LARGO — A dispute between the city and Pinellas County over the county's "pre-emption ordinance" may not result in a court battle after all.
On Monday, the county plans to send City Attorney Alan Zimmet a proposed interlocal agreement between the two governments, according to City Manager Mac Craig.
The agreement could resolve a debate prompted by the county's controversial decision to pass a law that usurps certain city powers.
The debate started in September, when the County Commission discussed creating an ordinance that would give the county regulatory control over its properties of "countywide significance" in any of Pinellas' 24 cities.
The ordinance was written after Pinellas officials learned the county would have to pay Largo about $205,000 more in permitting fees for its $81 million public safety complex than it would pay if the complex were built in the unincorporated county.
The County Commission adopted the ordinance in October, over the outcry of officials from some cities. The ordinance gives the county power over county-owned parks, emergency service facilities, courts and public safety facilities, among others, inside city boundaries. And in Largo, the county will not be subject to inspections of the public safety complex by city building officials — it can do its own inspections.
Zimmet told Largo commissioners in September that the county had misinterpreted its own charter and overstepped its powers in passing the ordinance. And until last week, Zimmet recommended pursuing legal action against the county to resolve the dispute.
Then the city manager got a letter from County Administrator Bob LaSala.
The letter, which offered to split the permitting work with the city in a way that kept the costs down, prompted Zimmet to speak more positively to the commission about the possibility of avoiding legal action. (Largo had previously offered to cut its permitting fees for the public safety complex in an effort to prevent the county from passing the ordinance, but that offer was rejected, according to Zimmet).

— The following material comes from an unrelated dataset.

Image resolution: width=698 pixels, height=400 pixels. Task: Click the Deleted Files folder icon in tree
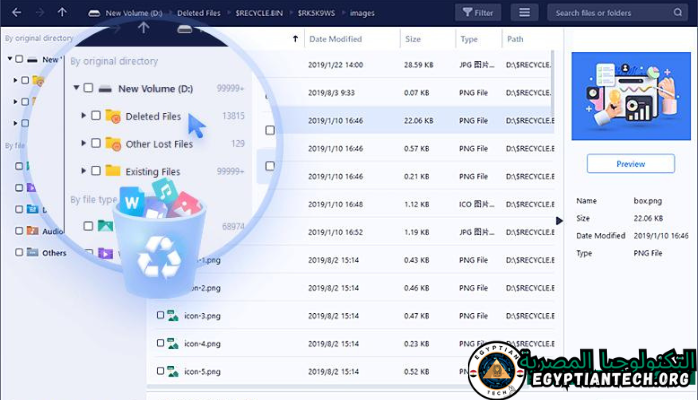(113, 116)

"I think this is wonderful," Mayor Pat Gerard told Zimmet last Tuesday after hearing that legal action was no longer inevitable.
"I'm thrilled to see this," echoed Commissioner Curtis Holmes.
The proposed agreement would just apply to the public safety complex. Craig had hoped for an agreement that set permitting rules going forward for any county property in the city limits.
"They're going to be doing a lot of interlocal agreements, I guess, if they want to build anything," Craig said.
Zimmet said he would update the City Commission on negotiations during one of its December meetings.
Both the City Commission and County Commission need to approve an interlocal agreement before the county can move forward with the public safety complex, which has a groundbreaking tentatively scheduled for February or March 2012.